抵抗

“小さな抵抗こそが希望になる”というテーマで不定期に記事を書いています。

国連職員には普通の人の方が多いのか?

こんにちは。

 

 今日は”国連職員には「有能な人材」ではなく「普通の人材」の方が多いのか”といった問いに対し、筆者の意見を述べさせていただきます。学生時代に指導教官から毎日のように「言葉の定義を明確にしろ」と言われてきた身ですが、今回はあえて言葉の定義化をせずに書いていきます。というのも、そもそも国連や国際機関での仕事と大企業での仕事では求められるスキルは当然異なる(同一の部分もある)ため、比較すること自体が難しいのです。ですが、今回は筆者自身の経験から実際の内情をお伝えできればと思います。今回俎上に上げるのは、国連機関の場合なので、国際機関ではないということだけ予めご認識頂ければと思います。

 

 まず、”学歴”について触れます。国連機関に入るためには大学院の学位を持っていないといけないと認識されている方がみられますが、実際は専門機関によって異なります。学部卒で入れる機関もありますが、昇級は難しく、専門性もないと判断されてしまうため、実際のところ学部卒が入るハードルは頗る高いです(不可能ではありません)。修士卒か博士卒かについては、当然、博士卒に軍配が上がるわけですが、修士卒だからという理由のみで選考で落とされることはあまりないように思います。ただ、コンサルで入る場合、また管理職になる場合は博士卒が断然に優先されるのは事実と言えます。先月、私の所属するセクターでコンサルを募集したところ多くの応募がありましたが、修士卒という理由のみで対象を除外しました。

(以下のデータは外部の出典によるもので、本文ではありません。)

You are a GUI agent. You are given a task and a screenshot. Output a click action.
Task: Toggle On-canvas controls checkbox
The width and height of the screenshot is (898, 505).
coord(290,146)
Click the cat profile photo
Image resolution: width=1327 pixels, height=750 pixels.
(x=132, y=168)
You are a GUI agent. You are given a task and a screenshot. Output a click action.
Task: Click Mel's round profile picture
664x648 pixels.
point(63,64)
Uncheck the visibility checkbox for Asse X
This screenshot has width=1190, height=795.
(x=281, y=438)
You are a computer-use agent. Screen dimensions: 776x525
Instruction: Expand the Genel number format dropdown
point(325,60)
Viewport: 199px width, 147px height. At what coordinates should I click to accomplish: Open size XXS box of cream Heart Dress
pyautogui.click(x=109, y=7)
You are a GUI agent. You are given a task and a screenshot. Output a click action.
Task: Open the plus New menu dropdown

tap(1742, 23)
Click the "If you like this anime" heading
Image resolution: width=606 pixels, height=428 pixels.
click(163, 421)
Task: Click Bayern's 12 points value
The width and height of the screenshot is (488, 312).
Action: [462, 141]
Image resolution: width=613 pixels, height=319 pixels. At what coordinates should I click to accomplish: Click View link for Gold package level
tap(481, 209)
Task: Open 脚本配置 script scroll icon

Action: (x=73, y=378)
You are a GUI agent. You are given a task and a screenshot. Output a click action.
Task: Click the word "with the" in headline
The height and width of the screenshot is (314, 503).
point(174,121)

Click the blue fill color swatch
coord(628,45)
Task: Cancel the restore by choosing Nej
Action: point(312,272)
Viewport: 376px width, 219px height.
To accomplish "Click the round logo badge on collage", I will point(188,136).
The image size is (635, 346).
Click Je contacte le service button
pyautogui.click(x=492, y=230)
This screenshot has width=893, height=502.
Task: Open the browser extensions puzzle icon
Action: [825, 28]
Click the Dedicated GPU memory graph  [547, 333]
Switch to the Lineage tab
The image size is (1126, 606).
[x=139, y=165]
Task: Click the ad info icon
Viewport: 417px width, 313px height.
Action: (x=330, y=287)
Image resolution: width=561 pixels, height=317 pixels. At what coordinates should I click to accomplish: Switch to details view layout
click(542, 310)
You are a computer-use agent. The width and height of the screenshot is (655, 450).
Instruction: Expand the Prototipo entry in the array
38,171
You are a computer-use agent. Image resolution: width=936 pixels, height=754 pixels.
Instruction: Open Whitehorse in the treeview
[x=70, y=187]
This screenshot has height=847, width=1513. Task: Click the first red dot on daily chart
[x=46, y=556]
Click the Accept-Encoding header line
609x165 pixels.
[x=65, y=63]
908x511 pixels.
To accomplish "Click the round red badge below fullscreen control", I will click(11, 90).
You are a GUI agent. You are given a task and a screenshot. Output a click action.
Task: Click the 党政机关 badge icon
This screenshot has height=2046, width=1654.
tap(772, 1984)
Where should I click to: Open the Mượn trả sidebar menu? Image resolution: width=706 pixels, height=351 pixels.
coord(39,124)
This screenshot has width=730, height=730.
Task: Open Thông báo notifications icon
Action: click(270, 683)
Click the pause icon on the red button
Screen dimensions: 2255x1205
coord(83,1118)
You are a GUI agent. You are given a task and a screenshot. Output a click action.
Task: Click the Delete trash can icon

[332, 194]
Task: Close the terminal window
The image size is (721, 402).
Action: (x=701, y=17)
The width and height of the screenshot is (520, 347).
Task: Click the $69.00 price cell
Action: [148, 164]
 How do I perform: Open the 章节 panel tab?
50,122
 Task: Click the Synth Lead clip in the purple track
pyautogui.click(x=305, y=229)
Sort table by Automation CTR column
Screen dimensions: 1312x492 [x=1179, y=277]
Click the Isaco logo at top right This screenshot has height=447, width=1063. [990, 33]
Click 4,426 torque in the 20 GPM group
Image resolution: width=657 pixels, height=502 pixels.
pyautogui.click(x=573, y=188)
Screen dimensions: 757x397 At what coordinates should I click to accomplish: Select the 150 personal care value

 そこに付随して”卒業した大学名は重視されるのか?”について述べさせていただきます。最近、「大学名は重視されない、学位があれば良い」といった意見が散見されますが、結論から申し上げますと、その意見は一部正しいものの、ほぼ間違っています。国連機関にはサセックス卒が多い、この事実で自白なように、国連機関は学歴を基準に選定しています(機関によっては、学歴を点数化しているところもあります)。これはなぜかというと、「実力」のある人、「優秀」な人は、一般的に有名大学や入学難易度の高い大学に多いからです。国連機関が学歴を重視するというのは、単純に有名大学卒の卒業生を採用する方が「実力」のある人材に当たる可能性が高いというだけでそれ以上の理由はありません。JICAの職員も東大・京大卒が圧倒的多数を占めますが、その国際版だという考えるとイメージがしやすいと思います。実際のところ、国連機関で働くスタッフは米国のアイビーリーグや仏国のグランゼコール、英国のオックスフォードやサセックスといった、世界大学ランキングの上位に入る大学を卒業した方が多く働いています。

「大学名は重視されない、学位があれば良い」といった意見が一部正しい理由につきましては、広報やICTなど、頭を使って政策に関わらないポストに入るスタッフはそこまで大学名を重視されないからです(あえてこういう書き方をさせていただきます)。ですので、戦略的にこういったポストを狙うことは賢明だと言えます。国連機関の主な業務は上流と中流を扱い、”巷では”政策のプロ集団と言われていることもあり、頭を使える人材が欲しいわけです。そうした人材を選定する際に、学歴(大学名)が基準になるのは当然のことだと言えます。

 

国連機関には普通の人材が多いのか?

 

 上述した理由より、セクターによってその答えが変わってくると思います。専門的な知識やスキル等が求められるセクターでは、当然、有能な人材が多いと言えますし(戦略的に日本人のスタッフはこれらのセクターではなく、生き残りがしやすいセクターに部署を移す方もいます)内部のICTや広報などのセクターでは一般的なスタッフが多いのではないでしょうか。外資系コンサルのアクセンチュアなどは良い例だと思いますが、戦略コンサルに入るスタッフは非常に優秀な一方で、その他のコンサル部門に配属される方は一般的なスタッフが多いです。同じような構図は割合は逆であれ国連機関にもみられるのだと思います。まあ何を持って有能と言えるのかは難しいところですが、仮に学歴とその人の有能さに相関があるのだとすると、当然、有能な人材が多いという結論になります。

 とはいえ、頭を使って働ける人材が多いというだけで、特定のスキルを持ったスタッフの割合が少なく、端から見ると普通のスタッフなのでしょう。実際に一緒に働いてみると、政策の上流にいるということもあって、自分の頭で考える力を持ったスタッフは多いと感じます。筆者が無能すぎて誰でも有能に見えてしまうからなのかもしれませんが。